Canthaxanthin is a naturally ocurring carotene that appears in many crustaceans (and many other organisms). Gammarids, Daphnia, copepods, artemia, etc, all contain carotenes such as canthaxanthin or astaxanthin which the newt´s methabolism uses to store in the xanthophores.

Apart from the natural sources of these carotenes, there are also comercial products such as NektonRep-Color which have high concentrations of them and can be administered with the food. You can have amazing and very fast results with these products, but they have to be used carefully.

So would feeding them frozen Hikari brand brine shrimp do the trick at all? Or do I need to get some live daphnia/artemia?

Also, we've these other things like NektonRep, how exactly is it administered with food? Are certain foods better than others for using?
 
Frozen artemia has a lower content of carotenes because of the freezing process. I´ve found that artemia is not that good in building up the red color....Daphnia is supossed to be better, and i know gammarids give excelent results.

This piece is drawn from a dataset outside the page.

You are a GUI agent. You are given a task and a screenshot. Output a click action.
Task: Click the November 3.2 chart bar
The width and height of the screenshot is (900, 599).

The products like NektonRep-Color are powdered like any other typical vitamin suplement. You can administer it by dusting the food items. Obviously this only works for terrestrial animals, since the powder coating doesn´t resist the water well. However, i´ve had a decent result by injecting a solution of the powder into earthworms (then feeding them to aquatic caudates). Adding it to the diet of the feeding animals also works rather well.
 
Obviously this only works for terrestrial animals, since the powder coating doesn´t resist the water well.

I use it also on tubifex worms. Before rinse with water for a period, I add a lot of powder on the tubifex. A lot will solve in the water and flush away, but there are a lot of lumps which stay between the little worms. This will be eaten too, when grabbing the tubifex.
 
I´ve tried that with frozen bloodworms and had an almost decent result. A friend an i are working on finding the perfect recipe so that it´s most effective.
 
I have had success in dosing and gut loading fruit fly larvae and crickets. I too have used it with various worms and have even dosed snails with it in the past. While still perfecting the recipe, I have even managed to raise orange-colored house crickets with my "home brew". Sadly, my Cynops will soon all be aquatic again, so it is back to loading their tanks with gammarus and dosed D. magna.

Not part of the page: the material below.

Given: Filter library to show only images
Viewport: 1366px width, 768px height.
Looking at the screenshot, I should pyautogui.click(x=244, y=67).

Nothing seems to beat Gammarus sp. and other similar crustaceans though.
 
Do fish shops or anywhere like that sell gammarids? I've seen then in the wild here, but all the ones I've seen were pretty damn big, like an inch or two, big green suckers. I'm not sure if my newts could eat those (unless I chopped them up)
 
There are shops that sell Gammarus indeed. You just have to find where.
 
I'm wondering whether the colour issue is purely aesthetic or are there any health implications, too?
 
No, it has nothing to do with their health. They just miss some carotenes in their food.
 
There aren´t any known negative effects.
The only problem is that sometimes the very pale colour of some animals is an indication of a very poor and insufficient diet, which might lead into several problems, in which case it´s not the lack of carotenes but the lack of a healthy diet that is the problem.
I argued with a friend about this, and we discussed that since carotenes are precursors of vitamin A, there should be problems associated with a very pale, red-less coloration. As it turns out, this animals are perfectly healthy.
My personal theory is that the amount of carotenes they need to ingest in order to be able to store enough to develop a nice red coloration, is way bigger than the amount they need to maintain their health.
 
Has anyone tried freeze tried Cyclop-Eeze before? I went to a fish store looking for Daphnia, explained my problem. They said that the free-dried zooplankton was pretty high concentrations of carotenes.